▶ **Assignment**
Where the records below show a line containing "Given: Click the fold marker at line 12", start copying; end with the line containing "Open the 技术文章 section heading", and copy it too.

[Data supplied]

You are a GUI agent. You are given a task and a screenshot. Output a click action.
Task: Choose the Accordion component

[/Data supplied]
[Data supplied]

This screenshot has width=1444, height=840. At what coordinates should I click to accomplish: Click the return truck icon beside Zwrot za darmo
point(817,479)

[/Data supplied]
[Data supplied]

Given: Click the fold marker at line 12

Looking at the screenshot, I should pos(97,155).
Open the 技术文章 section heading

[/Data supplied]

▶ **Worked solution**
Given: Click the fold marker at line 12

Looking at the screenshot, I should pos(97,155).
Open the 技术文章 section heading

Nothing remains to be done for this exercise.